> **YOUR INSTRUCTIONS**
Lines from the line with "1512x786 pixels." to the line with "Focus the Name" in the entries below, and only those, must be output exactly, with both ends included.

Extracted data entries
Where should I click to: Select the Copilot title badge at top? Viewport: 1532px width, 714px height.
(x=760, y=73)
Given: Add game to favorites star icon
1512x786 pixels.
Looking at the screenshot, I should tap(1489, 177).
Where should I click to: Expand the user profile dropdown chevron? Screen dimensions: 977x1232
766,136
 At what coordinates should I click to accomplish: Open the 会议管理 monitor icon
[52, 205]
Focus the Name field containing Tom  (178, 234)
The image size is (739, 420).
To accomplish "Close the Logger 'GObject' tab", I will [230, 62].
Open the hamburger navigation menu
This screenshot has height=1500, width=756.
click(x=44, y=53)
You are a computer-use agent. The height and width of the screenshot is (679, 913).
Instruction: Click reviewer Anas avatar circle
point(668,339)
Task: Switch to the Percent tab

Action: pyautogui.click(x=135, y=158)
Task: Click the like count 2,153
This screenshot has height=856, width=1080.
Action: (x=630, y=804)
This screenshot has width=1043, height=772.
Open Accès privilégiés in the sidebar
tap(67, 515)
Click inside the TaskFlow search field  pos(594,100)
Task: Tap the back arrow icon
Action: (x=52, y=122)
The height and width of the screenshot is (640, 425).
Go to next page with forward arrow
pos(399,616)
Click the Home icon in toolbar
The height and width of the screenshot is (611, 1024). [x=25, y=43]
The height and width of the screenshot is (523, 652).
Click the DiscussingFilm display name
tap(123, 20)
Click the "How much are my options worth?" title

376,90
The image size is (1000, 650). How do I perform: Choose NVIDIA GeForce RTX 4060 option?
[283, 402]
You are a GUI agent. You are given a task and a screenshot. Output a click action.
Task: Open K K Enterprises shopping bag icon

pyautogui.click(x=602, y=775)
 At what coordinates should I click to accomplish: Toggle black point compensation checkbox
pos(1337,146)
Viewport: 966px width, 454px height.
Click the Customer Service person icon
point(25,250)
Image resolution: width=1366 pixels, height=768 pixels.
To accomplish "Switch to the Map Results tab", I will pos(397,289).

> **SOLUTION**
1512x786 pixels.
Looking at the screenshot, I should tap(1489, 177).
Where should I click to: Expand the user profile dropdown chevron? Screen dimensions: 977x1232
766,136
 At what coordinates should I click to accomplish: Open the 会议管理 monitor icon
[52, 205]
Focus the Name field containing Tom  (178, 234)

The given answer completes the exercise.